[Given data]
-------

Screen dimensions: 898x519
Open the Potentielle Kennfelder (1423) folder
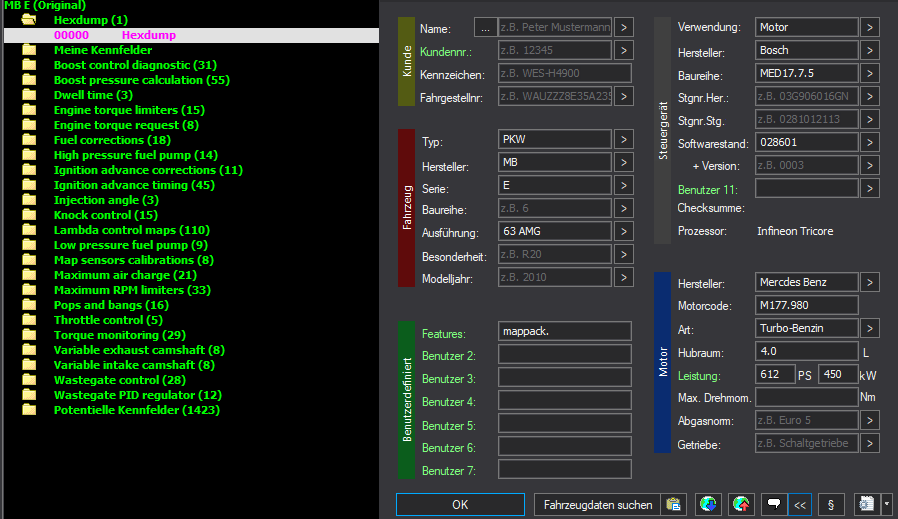pos(136,410)
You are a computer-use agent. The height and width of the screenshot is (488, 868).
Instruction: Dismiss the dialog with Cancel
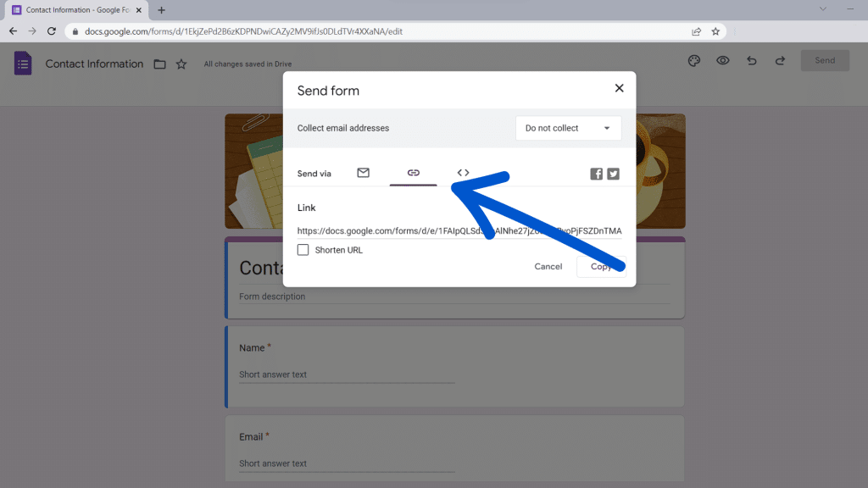[548, 266]
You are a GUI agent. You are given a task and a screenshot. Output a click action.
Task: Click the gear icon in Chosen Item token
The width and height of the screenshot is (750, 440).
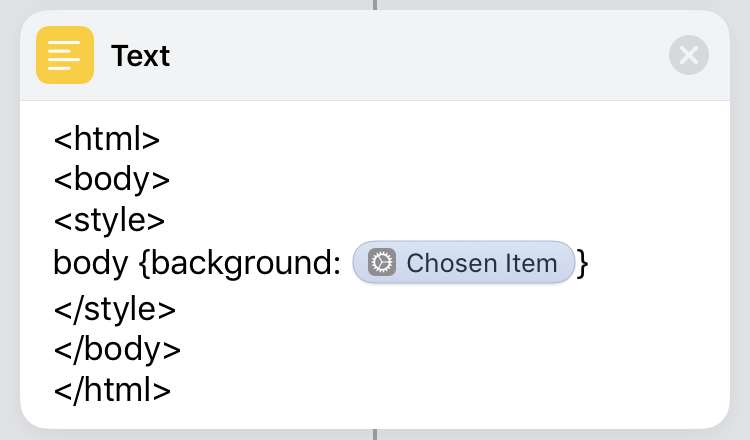(x=382, y=263)
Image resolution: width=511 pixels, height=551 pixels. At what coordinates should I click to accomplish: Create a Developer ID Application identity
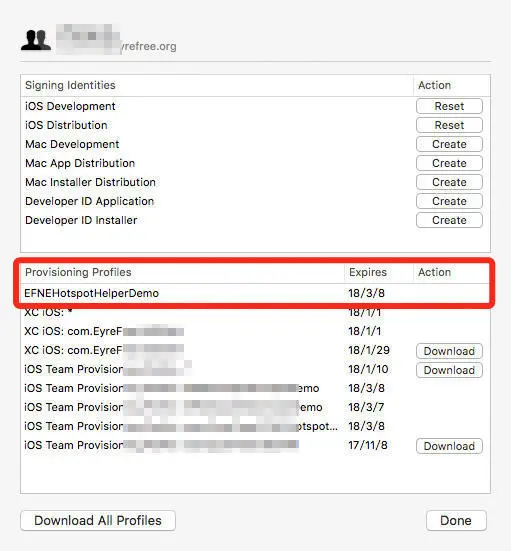coord(449,201)
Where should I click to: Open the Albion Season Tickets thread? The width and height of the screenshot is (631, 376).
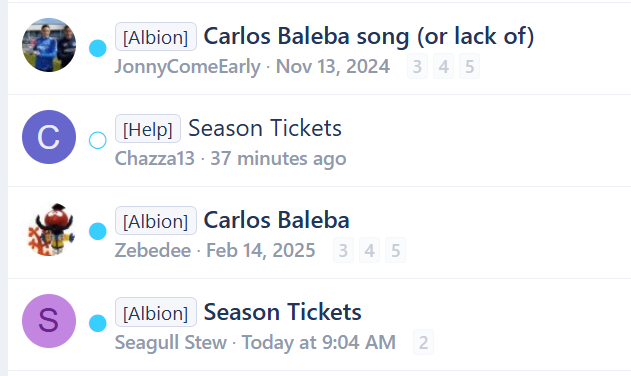pyautogui.click(x=283, y=312)
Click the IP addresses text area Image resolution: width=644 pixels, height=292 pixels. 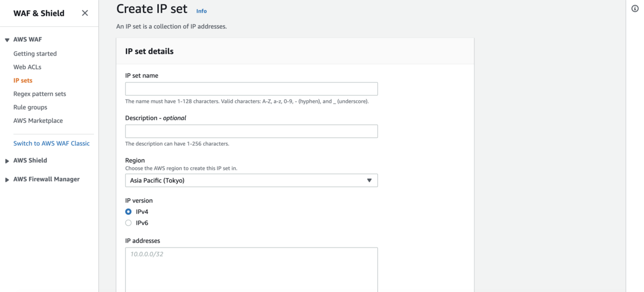click(251, 269)

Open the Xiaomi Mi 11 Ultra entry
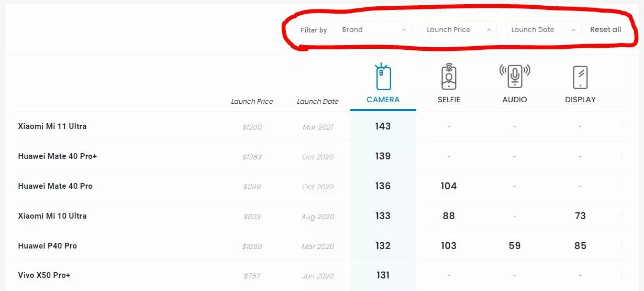tap(52, 126)
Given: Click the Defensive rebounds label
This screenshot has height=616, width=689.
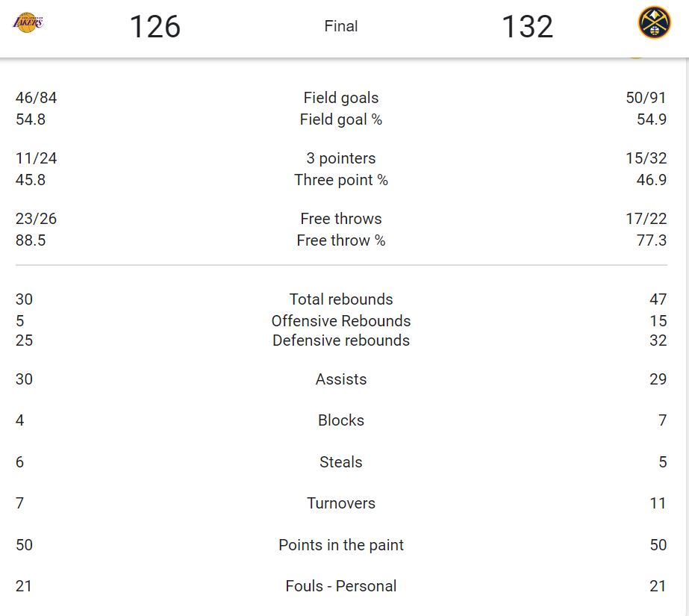Looking at the screenshot, I should [341, 340].
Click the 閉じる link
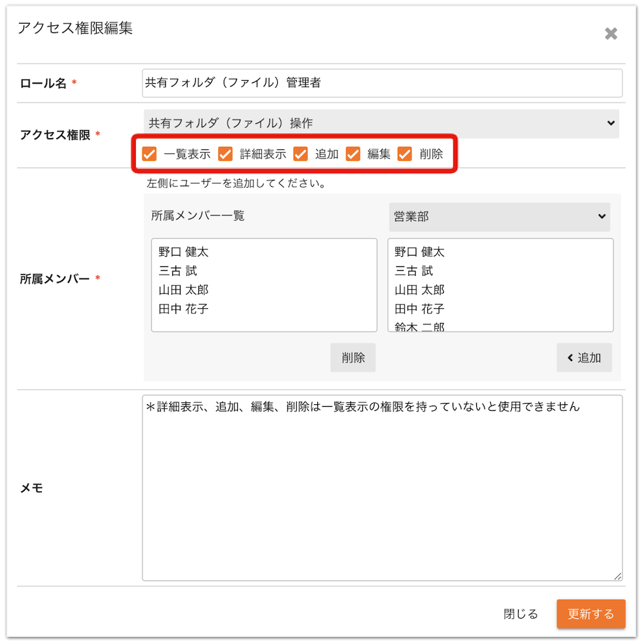 point(521,614)
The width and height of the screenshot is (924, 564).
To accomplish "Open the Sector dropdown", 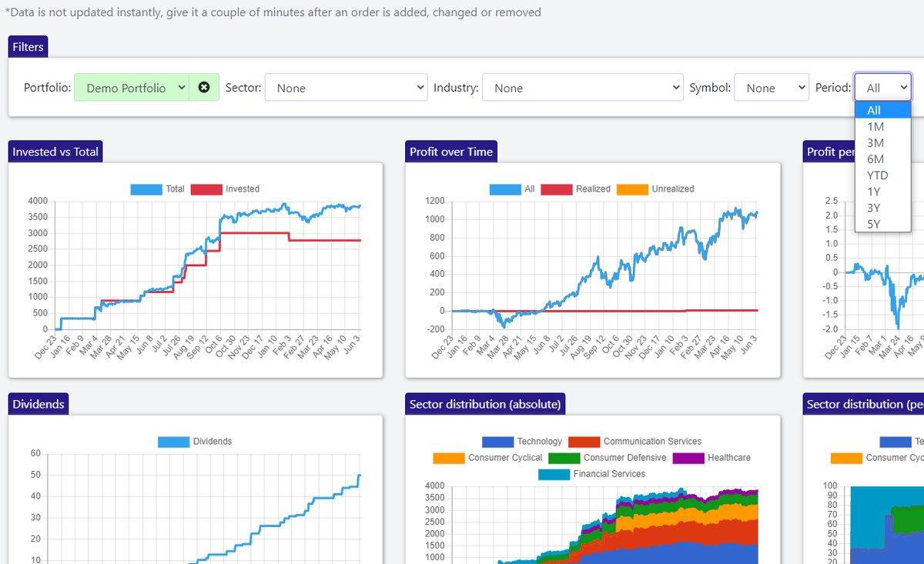I will point(346,87).
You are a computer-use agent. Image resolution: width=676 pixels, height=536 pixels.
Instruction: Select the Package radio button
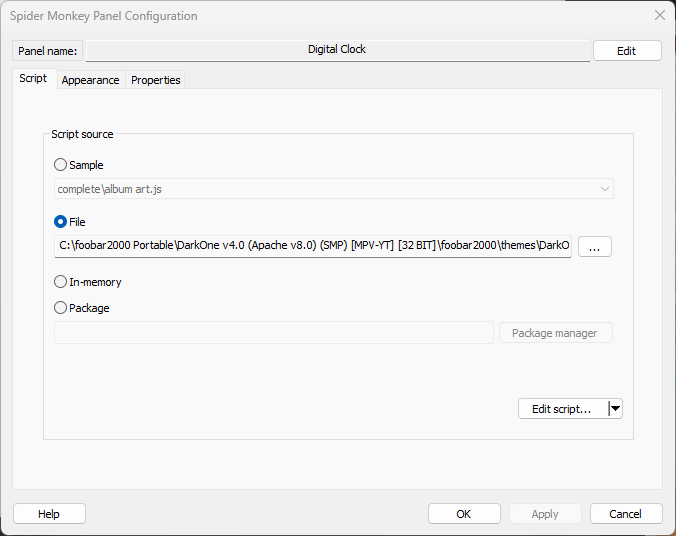pyautogui.click(x=60, y=308)
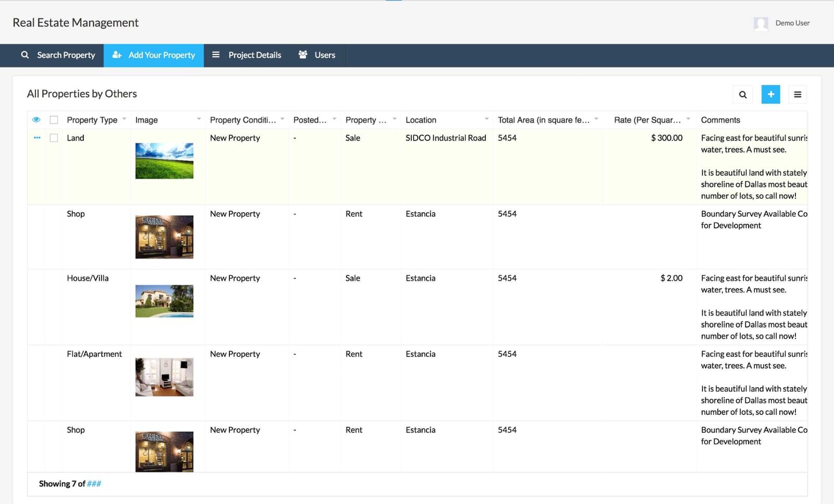The height and width of the screenshot is (504, 834).
Task: Tick the checkbox for the Land row
Action: 54,138
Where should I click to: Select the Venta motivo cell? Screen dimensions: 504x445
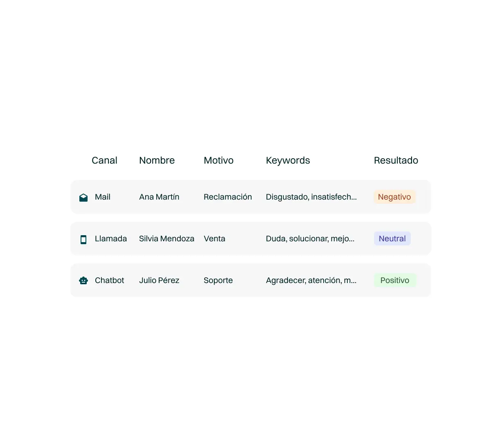click(214, 238)
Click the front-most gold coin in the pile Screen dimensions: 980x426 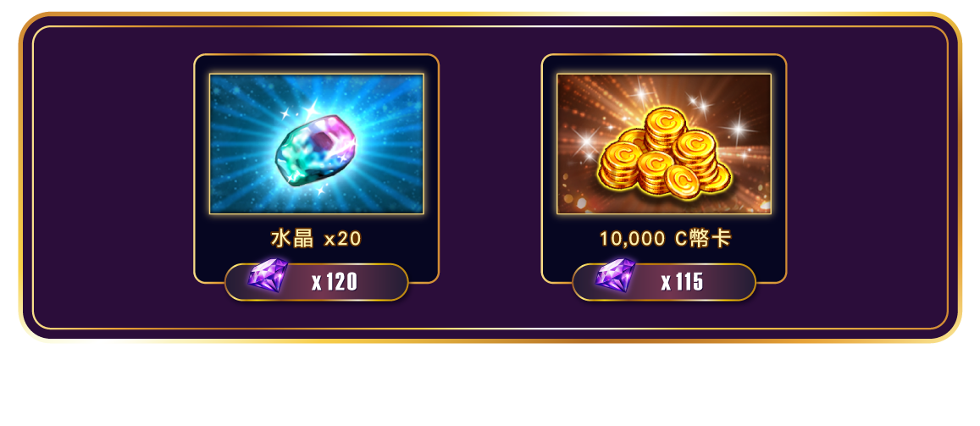tap(684, 181)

-------

[What is required] Your reply should be the lines of the records from the start through the line with "You are a GUI", copied word for word, pictures omitted.

[Reply]
Screen dimensions: 898x519
Open the Potentielle Kennfelder (1423) folder
pos(136,410)
You are a computer-use agent. The height and width of the screenshot is (488, 868).
Instruction: Dismiss the dialog with Cancel
[548, 266]
You are a GUI agent. You are given a task and a screenshot. Output a click action.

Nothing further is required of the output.